** Directions **
Please copy out the lines that run from the line with "Click the green" to the line with "tap(416, 864)", both included, without changing anything in them.

^^^^^^^^^^^^^^^^

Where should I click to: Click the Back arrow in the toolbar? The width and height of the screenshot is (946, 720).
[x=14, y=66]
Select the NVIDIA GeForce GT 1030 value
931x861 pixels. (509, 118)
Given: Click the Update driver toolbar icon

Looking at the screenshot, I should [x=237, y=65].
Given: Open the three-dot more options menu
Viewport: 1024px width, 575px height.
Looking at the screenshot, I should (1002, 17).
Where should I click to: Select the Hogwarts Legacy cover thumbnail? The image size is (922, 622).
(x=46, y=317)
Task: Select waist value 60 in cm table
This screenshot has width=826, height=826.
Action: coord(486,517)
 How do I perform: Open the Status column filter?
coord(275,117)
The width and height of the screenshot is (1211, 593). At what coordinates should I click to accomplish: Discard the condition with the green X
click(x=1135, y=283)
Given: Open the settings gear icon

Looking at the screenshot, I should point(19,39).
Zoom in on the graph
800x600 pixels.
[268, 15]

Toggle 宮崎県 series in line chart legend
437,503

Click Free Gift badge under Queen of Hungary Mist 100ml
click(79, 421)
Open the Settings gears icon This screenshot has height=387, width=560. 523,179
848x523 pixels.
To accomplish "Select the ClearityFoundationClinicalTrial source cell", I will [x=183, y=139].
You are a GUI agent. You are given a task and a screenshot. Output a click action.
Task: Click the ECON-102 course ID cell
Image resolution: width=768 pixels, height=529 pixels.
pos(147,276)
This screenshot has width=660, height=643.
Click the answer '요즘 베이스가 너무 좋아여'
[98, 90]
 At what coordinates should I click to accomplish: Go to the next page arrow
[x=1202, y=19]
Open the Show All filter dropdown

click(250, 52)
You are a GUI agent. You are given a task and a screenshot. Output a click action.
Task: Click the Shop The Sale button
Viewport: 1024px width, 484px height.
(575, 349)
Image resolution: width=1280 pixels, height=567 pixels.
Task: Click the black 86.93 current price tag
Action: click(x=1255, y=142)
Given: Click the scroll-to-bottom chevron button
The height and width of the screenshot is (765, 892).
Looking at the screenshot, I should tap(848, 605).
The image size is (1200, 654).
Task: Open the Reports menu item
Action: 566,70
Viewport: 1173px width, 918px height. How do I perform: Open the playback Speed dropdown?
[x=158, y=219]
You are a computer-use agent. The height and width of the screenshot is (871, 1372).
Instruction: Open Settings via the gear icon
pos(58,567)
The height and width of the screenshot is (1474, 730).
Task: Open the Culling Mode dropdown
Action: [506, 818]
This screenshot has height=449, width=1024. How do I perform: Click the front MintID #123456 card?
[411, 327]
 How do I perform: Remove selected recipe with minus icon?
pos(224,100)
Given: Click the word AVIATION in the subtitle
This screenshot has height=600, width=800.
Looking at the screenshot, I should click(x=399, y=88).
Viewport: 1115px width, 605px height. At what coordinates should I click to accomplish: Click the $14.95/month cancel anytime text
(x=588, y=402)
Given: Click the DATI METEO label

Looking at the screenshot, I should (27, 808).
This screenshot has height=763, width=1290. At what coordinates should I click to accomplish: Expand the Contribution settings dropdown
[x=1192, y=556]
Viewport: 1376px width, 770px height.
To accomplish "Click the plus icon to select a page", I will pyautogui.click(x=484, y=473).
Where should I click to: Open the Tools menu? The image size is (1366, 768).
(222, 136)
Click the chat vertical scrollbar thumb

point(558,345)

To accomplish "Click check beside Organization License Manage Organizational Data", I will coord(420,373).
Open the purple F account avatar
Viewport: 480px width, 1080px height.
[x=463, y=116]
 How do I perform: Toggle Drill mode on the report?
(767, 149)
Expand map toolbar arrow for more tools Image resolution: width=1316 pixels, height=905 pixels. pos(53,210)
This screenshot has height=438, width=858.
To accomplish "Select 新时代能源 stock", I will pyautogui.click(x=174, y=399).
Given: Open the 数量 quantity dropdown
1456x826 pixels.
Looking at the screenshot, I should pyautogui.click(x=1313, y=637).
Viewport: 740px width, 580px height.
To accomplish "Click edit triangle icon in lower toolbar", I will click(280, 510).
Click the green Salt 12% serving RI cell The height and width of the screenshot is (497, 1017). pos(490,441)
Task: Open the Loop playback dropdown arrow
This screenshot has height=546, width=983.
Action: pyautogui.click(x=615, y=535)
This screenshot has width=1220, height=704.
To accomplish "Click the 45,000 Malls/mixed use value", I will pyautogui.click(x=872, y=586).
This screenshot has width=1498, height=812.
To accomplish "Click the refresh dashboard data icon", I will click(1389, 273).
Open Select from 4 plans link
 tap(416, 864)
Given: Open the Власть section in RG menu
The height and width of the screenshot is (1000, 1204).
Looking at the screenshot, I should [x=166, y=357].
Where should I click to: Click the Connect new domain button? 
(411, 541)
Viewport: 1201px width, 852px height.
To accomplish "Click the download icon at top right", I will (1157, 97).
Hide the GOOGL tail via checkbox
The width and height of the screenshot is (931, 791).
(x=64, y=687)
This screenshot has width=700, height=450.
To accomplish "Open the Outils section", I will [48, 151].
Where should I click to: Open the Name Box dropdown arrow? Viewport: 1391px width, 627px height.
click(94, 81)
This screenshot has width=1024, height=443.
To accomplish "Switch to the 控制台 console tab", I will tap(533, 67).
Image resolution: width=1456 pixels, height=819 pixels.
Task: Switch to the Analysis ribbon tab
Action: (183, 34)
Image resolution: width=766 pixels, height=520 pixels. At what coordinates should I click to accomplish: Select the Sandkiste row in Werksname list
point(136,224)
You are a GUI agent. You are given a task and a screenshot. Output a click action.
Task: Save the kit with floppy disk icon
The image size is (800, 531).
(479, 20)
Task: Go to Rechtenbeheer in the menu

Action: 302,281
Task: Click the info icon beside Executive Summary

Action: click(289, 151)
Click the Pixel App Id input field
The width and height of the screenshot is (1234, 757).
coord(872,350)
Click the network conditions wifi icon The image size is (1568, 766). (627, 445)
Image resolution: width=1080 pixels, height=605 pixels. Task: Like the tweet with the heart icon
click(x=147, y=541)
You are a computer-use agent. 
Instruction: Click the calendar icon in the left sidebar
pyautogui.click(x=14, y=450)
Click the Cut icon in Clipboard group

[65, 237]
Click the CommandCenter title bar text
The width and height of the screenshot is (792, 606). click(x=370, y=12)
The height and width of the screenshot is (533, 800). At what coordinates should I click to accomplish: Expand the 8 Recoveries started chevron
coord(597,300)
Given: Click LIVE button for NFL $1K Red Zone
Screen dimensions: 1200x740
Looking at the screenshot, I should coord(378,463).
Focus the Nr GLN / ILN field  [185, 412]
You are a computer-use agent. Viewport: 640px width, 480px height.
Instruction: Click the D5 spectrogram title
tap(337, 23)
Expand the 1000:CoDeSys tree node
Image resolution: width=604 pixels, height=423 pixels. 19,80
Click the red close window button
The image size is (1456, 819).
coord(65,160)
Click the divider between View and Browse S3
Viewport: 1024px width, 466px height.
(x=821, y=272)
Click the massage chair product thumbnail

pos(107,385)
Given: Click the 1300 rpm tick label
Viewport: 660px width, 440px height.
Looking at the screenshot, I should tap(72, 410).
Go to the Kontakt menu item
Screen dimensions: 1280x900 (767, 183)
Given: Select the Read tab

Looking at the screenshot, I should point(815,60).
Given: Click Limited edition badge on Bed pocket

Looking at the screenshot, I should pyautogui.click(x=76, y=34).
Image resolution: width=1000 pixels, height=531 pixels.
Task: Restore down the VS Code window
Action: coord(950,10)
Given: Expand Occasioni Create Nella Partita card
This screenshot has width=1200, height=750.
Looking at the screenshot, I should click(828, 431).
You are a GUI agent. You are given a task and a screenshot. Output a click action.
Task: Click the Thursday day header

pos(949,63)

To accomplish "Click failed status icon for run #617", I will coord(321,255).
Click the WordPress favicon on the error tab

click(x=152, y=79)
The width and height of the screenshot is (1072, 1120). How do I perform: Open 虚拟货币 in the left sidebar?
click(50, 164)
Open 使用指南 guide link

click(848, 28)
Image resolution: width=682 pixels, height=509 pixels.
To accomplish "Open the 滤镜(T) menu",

^^^^^^^^^^^^^^^^

** Solution to the problem **
Click the green Salt 12% serving RI cell The height and width of the screenshot is (497, 1017). pos(490,441)
Task: Open the Loop playback dropdown arrow
This screenshot has height=546, width=983.
Action: pyautogui.click(x=615, y=535)
This screenshot has width=1220, height=704.
To accomplish "Click the 45,000 Malls/mixed use value", I will pyautogui.click(x=872, y=586).
This screenshot has width=1498, height=812.
To accomplish "Click the refresh dashboard data icon", I will click(1389, 273).
Open Select from 4 plans link
 tap(416, 864)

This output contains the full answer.